Re. blogging for others: The bottom line is that expectation-blogging® is bad for you.

As for inclusiveness/exclusiveness: Look at it, socially speaking the same is already happening IRL. Do you consciously select your friends etc. as some sort of "target audience", considering who can and who cannot be in it? Sounds ridiculous.

If you run a business or organisation with an agenda it's a different story. As far as individuals are concerned, it is invalid.

Dirk

Dirk,

That's exactly what I was getting at in terms of exclusivity happening naturally.

Regarding blogging going down the same way as vanity pages, well they are easier to use and easier to update exposing it to the masses even more. As with all content though, if not maintained, it decays. Even if blogging were to go the way of the "vanity page", I'm firmly believe it would be recycled just as quickly because the need for people to be heard will always exist.
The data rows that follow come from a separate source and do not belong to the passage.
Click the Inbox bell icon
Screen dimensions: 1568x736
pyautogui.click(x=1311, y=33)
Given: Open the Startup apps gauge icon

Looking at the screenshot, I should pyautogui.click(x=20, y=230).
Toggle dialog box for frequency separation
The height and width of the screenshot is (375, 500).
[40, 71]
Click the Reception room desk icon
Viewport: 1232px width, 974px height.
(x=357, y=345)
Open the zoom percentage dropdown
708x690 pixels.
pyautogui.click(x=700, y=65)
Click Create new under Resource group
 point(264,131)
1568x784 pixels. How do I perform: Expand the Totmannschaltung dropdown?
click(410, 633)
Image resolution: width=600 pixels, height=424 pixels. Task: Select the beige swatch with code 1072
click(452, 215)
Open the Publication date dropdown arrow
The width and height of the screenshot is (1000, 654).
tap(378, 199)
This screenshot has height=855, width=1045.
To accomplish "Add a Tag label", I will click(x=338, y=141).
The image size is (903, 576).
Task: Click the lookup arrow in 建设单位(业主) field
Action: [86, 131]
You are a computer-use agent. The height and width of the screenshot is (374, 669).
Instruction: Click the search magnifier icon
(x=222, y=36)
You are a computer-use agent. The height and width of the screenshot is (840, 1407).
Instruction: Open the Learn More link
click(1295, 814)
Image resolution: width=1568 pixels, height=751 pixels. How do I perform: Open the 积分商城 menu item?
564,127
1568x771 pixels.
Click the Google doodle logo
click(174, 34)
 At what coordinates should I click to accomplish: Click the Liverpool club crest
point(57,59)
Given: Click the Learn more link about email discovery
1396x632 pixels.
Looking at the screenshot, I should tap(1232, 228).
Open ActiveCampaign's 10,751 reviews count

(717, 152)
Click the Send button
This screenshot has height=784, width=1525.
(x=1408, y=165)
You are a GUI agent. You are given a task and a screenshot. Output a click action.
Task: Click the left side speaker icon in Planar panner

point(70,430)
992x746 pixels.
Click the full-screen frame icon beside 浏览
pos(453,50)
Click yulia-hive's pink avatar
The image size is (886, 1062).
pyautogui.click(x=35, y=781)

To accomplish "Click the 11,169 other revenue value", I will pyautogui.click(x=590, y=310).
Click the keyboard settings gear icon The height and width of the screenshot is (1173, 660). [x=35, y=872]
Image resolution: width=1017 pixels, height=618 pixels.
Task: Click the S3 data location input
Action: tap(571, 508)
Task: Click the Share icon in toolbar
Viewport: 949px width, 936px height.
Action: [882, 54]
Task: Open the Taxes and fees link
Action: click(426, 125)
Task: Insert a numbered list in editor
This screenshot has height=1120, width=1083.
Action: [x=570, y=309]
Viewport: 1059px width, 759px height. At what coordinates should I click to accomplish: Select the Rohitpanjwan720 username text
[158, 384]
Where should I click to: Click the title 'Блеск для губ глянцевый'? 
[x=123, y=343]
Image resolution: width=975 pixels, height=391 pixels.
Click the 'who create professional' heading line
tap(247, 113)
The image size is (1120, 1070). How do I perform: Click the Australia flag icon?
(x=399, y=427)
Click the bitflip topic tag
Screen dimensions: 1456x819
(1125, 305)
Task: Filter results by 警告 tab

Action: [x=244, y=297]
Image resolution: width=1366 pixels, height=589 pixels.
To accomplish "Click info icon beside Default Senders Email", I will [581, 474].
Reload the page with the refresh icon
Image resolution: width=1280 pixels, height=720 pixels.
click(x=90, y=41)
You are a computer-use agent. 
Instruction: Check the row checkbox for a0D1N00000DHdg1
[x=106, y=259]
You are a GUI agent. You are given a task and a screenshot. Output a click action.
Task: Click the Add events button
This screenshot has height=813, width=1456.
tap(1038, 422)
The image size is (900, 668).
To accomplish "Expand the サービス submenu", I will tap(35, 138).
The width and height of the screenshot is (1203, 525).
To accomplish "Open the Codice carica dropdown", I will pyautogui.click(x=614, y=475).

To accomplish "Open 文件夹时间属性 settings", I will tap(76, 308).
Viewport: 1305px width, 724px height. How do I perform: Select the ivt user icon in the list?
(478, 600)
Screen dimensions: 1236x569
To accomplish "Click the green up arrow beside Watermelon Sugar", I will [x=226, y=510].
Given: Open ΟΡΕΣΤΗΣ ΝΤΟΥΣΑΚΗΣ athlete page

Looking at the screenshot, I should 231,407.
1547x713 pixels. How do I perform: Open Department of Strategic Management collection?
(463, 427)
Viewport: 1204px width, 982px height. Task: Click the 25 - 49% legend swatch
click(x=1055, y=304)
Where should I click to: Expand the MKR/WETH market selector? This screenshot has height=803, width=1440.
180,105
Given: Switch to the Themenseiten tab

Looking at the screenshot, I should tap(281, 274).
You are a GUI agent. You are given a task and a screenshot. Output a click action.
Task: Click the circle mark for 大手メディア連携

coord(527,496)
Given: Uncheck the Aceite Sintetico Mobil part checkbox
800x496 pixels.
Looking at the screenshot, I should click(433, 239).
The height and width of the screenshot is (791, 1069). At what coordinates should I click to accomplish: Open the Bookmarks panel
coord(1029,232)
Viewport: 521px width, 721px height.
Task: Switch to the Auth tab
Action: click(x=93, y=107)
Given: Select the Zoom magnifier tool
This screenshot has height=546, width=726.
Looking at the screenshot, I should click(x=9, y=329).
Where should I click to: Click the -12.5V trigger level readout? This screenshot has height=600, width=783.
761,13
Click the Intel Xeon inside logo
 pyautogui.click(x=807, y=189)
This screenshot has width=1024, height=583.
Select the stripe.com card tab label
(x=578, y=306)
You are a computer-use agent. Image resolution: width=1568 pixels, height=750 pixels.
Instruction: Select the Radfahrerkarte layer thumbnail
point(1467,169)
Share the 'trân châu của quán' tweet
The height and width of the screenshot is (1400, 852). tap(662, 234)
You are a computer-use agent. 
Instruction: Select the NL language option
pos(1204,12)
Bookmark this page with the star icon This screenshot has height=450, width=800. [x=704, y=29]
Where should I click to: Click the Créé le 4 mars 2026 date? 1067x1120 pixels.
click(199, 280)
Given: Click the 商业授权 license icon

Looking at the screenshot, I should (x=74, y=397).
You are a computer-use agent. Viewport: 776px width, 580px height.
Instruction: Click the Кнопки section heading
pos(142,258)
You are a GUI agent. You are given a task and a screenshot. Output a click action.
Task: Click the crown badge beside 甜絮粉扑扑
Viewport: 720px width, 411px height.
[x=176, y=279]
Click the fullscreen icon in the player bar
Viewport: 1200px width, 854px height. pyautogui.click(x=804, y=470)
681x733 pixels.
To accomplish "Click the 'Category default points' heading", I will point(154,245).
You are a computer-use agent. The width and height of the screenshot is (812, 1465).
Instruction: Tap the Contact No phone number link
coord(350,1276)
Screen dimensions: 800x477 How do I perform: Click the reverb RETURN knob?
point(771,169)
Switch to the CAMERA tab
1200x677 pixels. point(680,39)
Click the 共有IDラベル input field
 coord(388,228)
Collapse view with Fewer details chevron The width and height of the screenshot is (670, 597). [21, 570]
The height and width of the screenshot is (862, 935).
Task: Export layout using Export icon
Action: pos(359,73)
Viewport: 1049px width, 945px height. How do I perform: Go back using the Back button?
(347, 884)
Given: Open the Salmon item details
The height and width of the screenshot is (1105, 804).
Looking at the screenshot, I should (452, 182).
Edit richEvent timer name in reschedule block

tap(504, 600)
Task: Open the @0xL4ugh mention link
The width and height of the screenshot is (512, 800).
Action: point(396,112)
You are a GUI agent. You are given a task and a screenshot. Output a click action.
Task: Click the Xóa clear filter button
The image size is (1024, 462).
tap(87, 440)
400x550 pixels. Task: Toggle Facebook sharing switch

I found it rather annoying that the decoder only worked via POST thus I couldn't just put the blog code in my About page with an anchor tag direct linked to the decoded version, and I don't like PHP (like I need -more- security worries) so I ported it to JSP and made it available via GET method so you can use a URL like http://www.danger-island.com/~dav/bloggercode/
index.jsp?code=B8+d%2B%2B+t%2B+k%2B+s+u-+f+i%2B%2B+o+x-+e%2B%2B+l-+c-. Ugly URL? Maybe, but it's hidden away in your HTML and it makes it easier on the user (eliminating the annoying need to cut and paste). To get the URL just go to my form and submit the code, the resultant page will put the direct URL in your browser location bar.

This probably isn't the best place to announce this, but I didn't notice a definite homepage for the bloggercode thing, and this is where I found it :)

I got bloggercode.com tonight just because I think there should be a permanent home for good memes. Also I think the bloggercode that leather egg wrote could really use some updating. It was written quite a while ago...

Is there a 12-step program for domain purchasing? You might want to look into that.